* **Passage to read**
= Fernando Malvar-Ruiz =

Fernando Malvar-Ruiz is a musician.

== Education ==
Fernando Malvar-Ruiz was born in Equatorial Guinea on July 11, 1968. He began his musical studies at the age of ten. After earning his undergraduate degree in piano performance and music theory from the Real Conservatorio Superior de Música in Madrid, he completed his Kodály certification in Kecskemét, Hungary, where he was awarded the Sarolta Kodály scholarship. He holds a master's degree in Choral Conducting from Ohio State University, and has completed all coursework toward a doctoral degree in musical arts from the University of Illinois.

== Career ==
Malvar-Ruiz has guest conducted internationally including the Kodály Music Education Institute of Australia, the World Children's Choir in Hong Kong, the Czech Republic, Bermuda, and the Des Moines International Children's Choral Festival. For 11 years, he instructed the summer master's Program in Kodály at Capital University and since 2008 has served on the faculty of the Internacional De Verano de Direccion Coral y Pedagogoia Musical in Las Palmas, Spain. Malvar-Ruiz also regularly conducts honor choirs and choral festivals throughout the United States for ACDA and OAKE regional and national conventions.

* **Data lines**
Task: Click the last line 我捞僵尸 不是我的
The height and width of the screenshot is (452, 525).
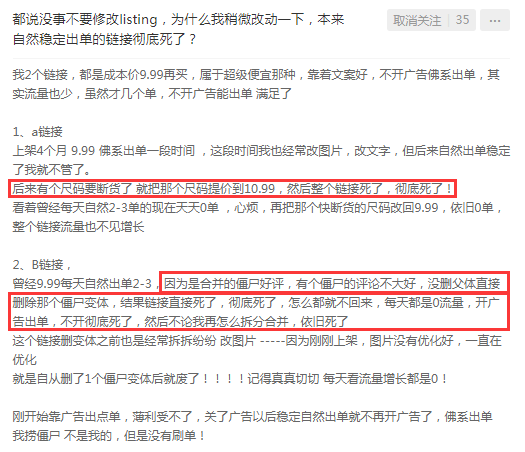Action: coord(109,436)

* **What this exercise asks**
• A. According to the Fernando Malvar-Ruiz biography, where did he complete his Kodály certification?
• B. Extend the Fernando Malvar-Ruiz biography, picking up after its final sentence.
The listing has no connection to the Fernando Malvar-Ruiz biography.

* **Answers in order**
• A. In Kecskemét, Hungary.

• B.
== The American Boychoir ==
Malvar-Ruiz is the Litton-Lodal Music Director of The American Boychoir, a music boarding school, located in Princeton, New Jersey, has performed for the 9/11 Memorial Service broadcast live on CNN around the world, "Look to Your Path" at the 2005 Academy Awards, the YouthAIDS Benefit Gala, and the US Open Tennis Tournament. He prepares the choir for regular performances with some of the finest orchestras in the world, including the New York Philharmonic, Boston Symphony Orchestra, Royal Concertgebouw, The Staatskapelle at Dresden in Germany, The Philadelphia Orchestra, and has worked with James Levine, Pierre Boulez, Kurt Masur, and Charles Dutoit.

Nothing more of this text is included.